TEXTAUSZUG ->
.....

Das war´s für 2019! Wir haben zusammen viel Spaß gehabt und eine Menge von Hamburgs schöner Umgebung und der Natur gesehen. Vielleicht sind in der kommenden Saison wieder viele von euch dabei.

Erwin und Ursel Gense

Radtour vom 25.06.2019

Fahrrad-Tour am 25.06.2019 - schöne 47 km bei bestem Wetter.

Am Ende der Tour war ich glücklich. Ich hatte 47 km zurückgelegt und mein Fitness Tracker bestätigte mir, dass ich 4.200 kcal verbrannt hatte. Das hatte ich noch nie geschafft. Ich fühlte mich am Abend richtig schlank, fit und wohlig müde.

Wir trafen uns wie immer um 10:30 an der Poppenbüttler Schleuse, trugen ins in die Teilnehmerliste ein. Herr Gense gab eine kurze Einweisung. Dann ging es los. Richtung Westen durch unser liebliches Alstertal, was manchmal doch ziemlich steil sein kann.

.....

BEREITGESTELLTES MATERIAL ->
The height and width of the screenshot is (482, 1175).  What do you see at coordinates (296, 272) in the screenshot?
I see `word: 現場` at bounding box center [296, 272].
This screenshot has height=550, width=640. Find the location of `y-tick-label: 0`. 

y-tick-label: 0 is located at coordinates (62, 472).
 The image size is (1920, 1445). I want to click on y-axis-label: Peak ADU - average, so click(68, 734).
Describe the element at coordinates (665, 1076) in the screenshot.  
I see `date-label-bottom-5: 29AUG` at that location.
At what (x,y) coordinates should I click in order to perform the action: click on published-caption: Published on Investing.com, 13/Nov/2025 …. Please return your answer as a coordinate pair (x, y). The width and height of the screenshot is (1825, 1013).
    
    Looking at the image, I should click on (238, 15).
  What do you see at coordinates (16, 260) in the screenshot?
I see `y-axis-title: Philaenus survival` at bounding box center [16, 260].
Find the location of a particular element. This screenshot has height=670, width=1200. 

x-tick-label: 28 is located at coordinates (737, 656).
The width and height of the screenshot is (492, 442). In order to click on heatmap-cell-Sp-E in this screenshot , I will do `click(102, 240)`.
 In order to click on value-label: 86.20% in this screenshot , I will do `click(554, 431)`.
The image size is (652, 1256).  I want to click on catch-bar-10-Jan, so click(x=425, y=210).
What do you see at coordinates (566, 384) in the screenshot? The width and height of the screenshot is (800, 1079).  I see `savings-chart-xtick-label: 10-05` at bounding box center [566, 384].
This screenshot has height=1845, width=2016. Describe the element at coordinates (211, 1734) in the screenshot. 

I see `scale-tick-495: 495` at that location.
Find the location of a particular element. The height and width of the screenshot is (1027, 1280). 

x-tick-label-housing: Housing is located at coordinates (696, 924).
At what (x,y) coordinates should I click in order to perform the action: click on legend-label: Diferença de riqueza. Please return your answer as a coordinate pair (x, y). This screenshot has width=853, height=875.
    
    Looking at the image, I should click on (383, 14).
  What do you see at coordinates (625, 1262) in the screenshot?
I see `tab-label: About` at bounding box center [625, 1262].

.....

ZU BEARBEITENDE AUFGABEN ->
• 1. Welche Ortsnamen kommen im Text über die Radtour vor? Nenne alle.
• 2. Schreibe einen Abschnitt aus dem Text über die Radtour wortgetreu ab: Beginne bei den Worten „Das war´s für“ und höre nach „und wohlig müde.“ auf.
• 3. Prüfe anhand des Textes über die Radtour, ob die folgenden Aussagen zutreffen. Antworte jeweils mit Ja oder Nein und zitiere die entscheidenden Worte.
(a) Die Gruppe traf sich um 10:30 an der Poppenbüttler Schleuse.
(b) Die Tour führte Richtung Osten.
(c) Die erzählende Person hatte vor dieser Tour schon einmal 4.200 kcal verbrannt.

LÖSUNGEN ->
• 1. Hamburg, Poppenbüttler Schleuse, Alstertal

• 2.
Das war´s für 2019! Wir haben zusammen viel Spaß gehabt und eine Menge von Hamburgs schöner Umgebung und der Natur gesehen. Vielleicht sind in der kommenden Saison wieder viele von euch dabei.

Erwin und Ursel Gense

Radtour vom 25.06.2019

Fahrrad-Tour am 25.06.2019 - schöne 47 km bei bestem Wetter.

Am Ende der Tour war ich glücklich. Ich hatte 47 km zurückgelegt und mein Fitness Tracker bestätigte mir, dass ich 4.200 kcal verbrannt hatte. Das hatte ich noch nie geschafft. Ich fühlte mich am Abend richtig schlank, fit und wohlig müde.

• 3.
(a) Ja: „Wir trafen uns wie immer um 10:30 an der Poppenbüttler Schleuse“
(b) Nein: „Richtung Westen durch unser liebliches Alstertal“
(c) Nein: „Das hatte ich noch nie geschafft.“